Deutsche Profi-Porno-Mobber
Neben den besprochenen laienhaften Internetmobbern mit persönlichen Motiven gibt es aber noch eine weit unterschätzte Gruppe: die der professionellen Cyberbullys im Internet. Ihr Ziel sind meist politisch aktive Personen, nicht genehme Journalisten und Staatsbeamte.
Margrit G. engagiert sich seit Jahren gegen illegale Bauten auf dem Zürcher Uetliberg. Seit der betroffene Hotelier sie auf einem Plakat namentlich nannte, kommt sie in einer rechtskonservativen Webseite zu Ehren – dort wird sie anonym als Ökofaschistin verunglimpft, und die Leser werden aufgefordert, man soll ihr «die Meinung sagen». Anschrift, Telefonnummer, E-Mail-Adresse veröffentlichen die digitalen Schmutzfinken gleich mit.
Weit übler erging es dem deutschen Journalisten P. Auf seiner Webseite veröffentlichte er Recherchen über internationale Adressbuchschwindler. Die verstecken hohe Kosten im Kleingedrucktem ihrer Verträge für wertlose Adressbücher. So zocken sie pro Jahr Millionen Franken ab. Nicht lange und einige Exponenten dieser Adressbuchmafia schickten seinen Nachbarn Briefe, mit dem Inhalt, P. sei ein Pornoproduzent. Die Zettel waren mit übelsten Hardcore-Bildern garniert. Damit nicht genug. Die virtuellen Mobber stellten Webseiten ins Netz, die jener des Journalisten glichen und eine ähnliche Adresse besassen. Auf den Fälschungen befanden sich Tierpornobilder.

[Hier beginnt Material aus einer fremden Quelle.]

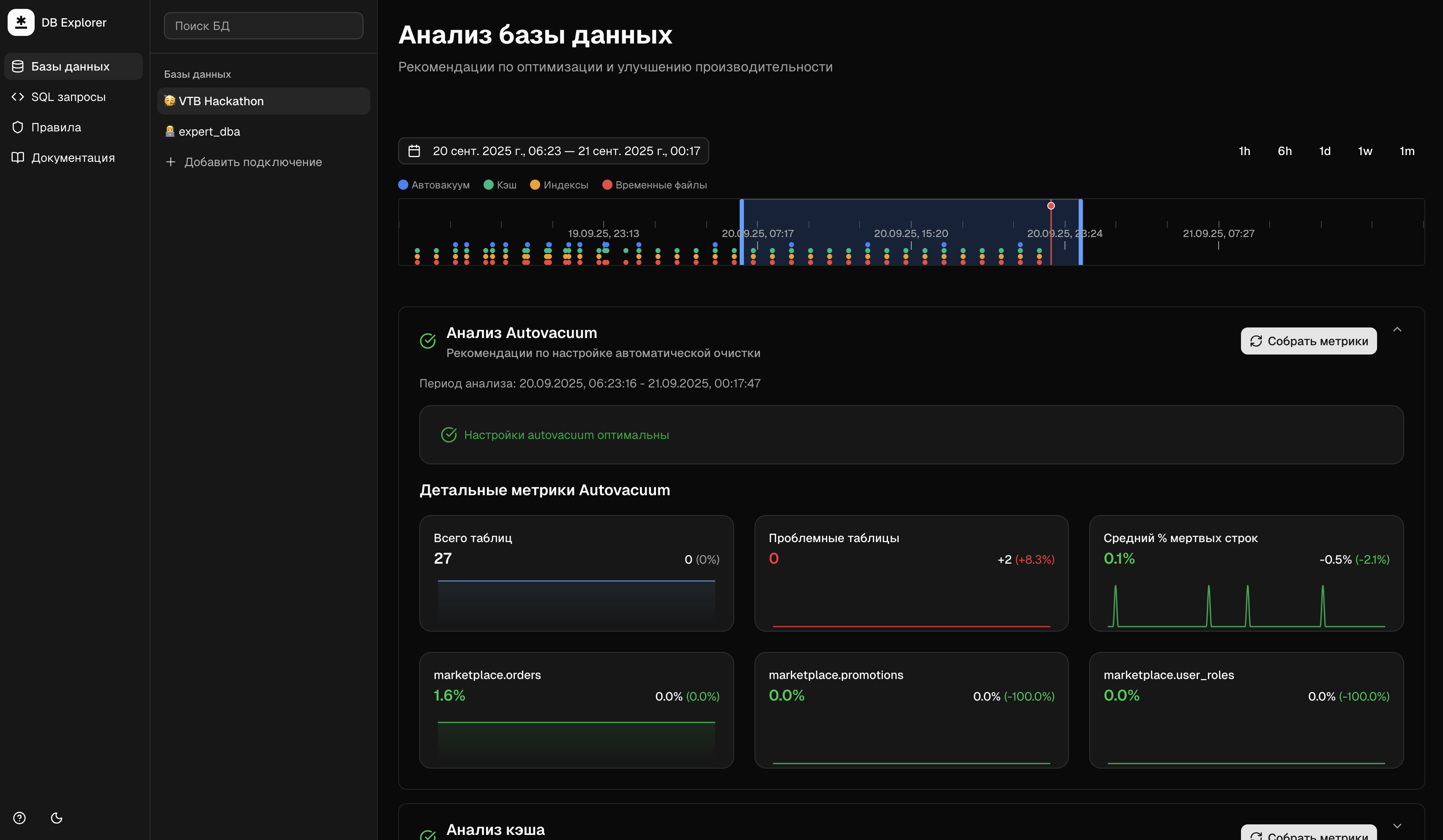Click the green check icon beside Анализ Autovacuum
1443x840 pixels.
tap(428, 341)
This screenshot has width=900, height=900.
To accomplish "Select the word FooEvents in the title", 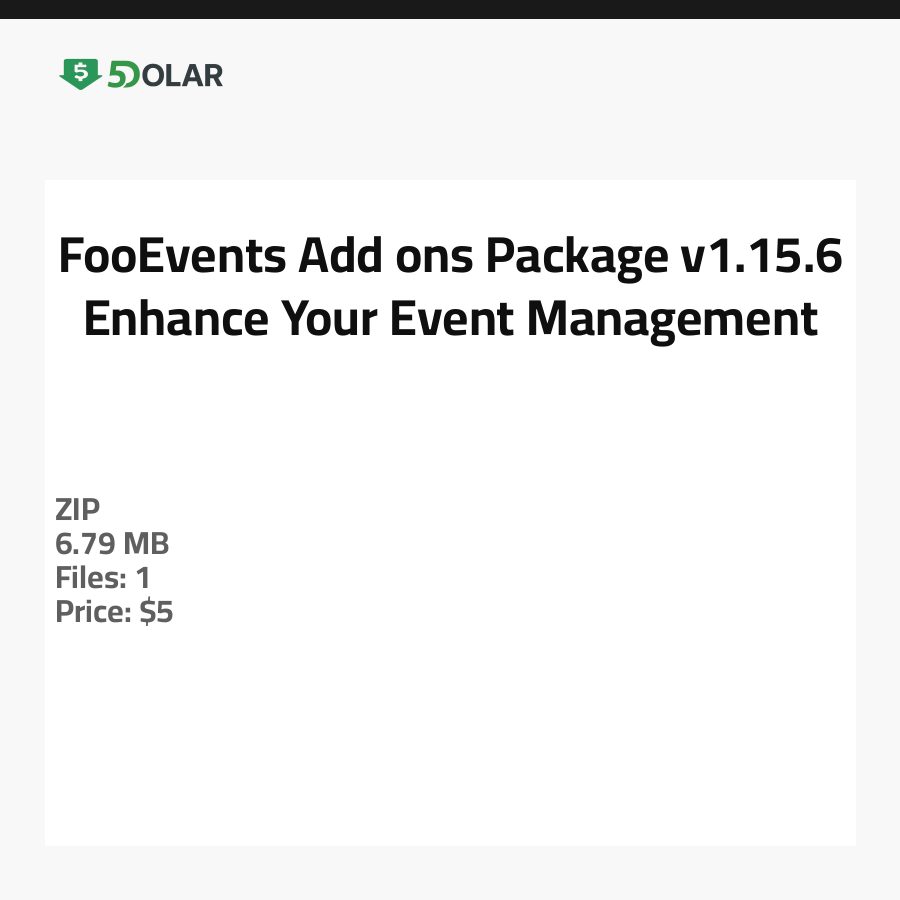I will click(x=173, y=258).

Daneben klagten verschiedene in dieser «Branche» tätige Firmen den Journalisten ein, auch in der Schweiz. Hier wollte ihm die Firma Novachannel verbieten, sie unter den Begriffen «Adressbuchbetrüger», «Bauernfänger» und «Unterschriftenerschleicher» zu nennen. Sie klagte ihn in Luzern wegen Persönlichkeitsverletzung und unlauteren Wettbewerbs (UWG) ein. Die Gerichtsinstanzen kamen alle zum Schluss, der deutsche Journalist übertreibe nicht. Novachannel focht den Entscheid an, doch auch das Bundesgericht bestätigte dieses Jahr, Journalist P. habe nicht gegen Schweizer Gesetze verstossen.
Dasselbe Umfeld dieser Szene kühlt nun sein Mütchen auch an einem Rechtsanwalt des Staatssekretariats für Wirtschaft Seco. Auf einer eigens dafür errichteten Webseite versucht man, ihn zu diffamieren. Der Rechtsanwalt hat die offizielle Aufgabe, gegen diese Schwindelgeschäfte vorzugehen, denn bereits Schweizer Botschaften müssen extra vor solch dubiosen Firmen warnen.
Dokumente, die dem «Tages-Anzeiger» vorliegen, zeigen: Das gleiche Umfeld, das hinter der Mobbing-Webseite steckt, wurde von Novachannel unterstützt, zum Teil gleich noch von deren Boss persönlich.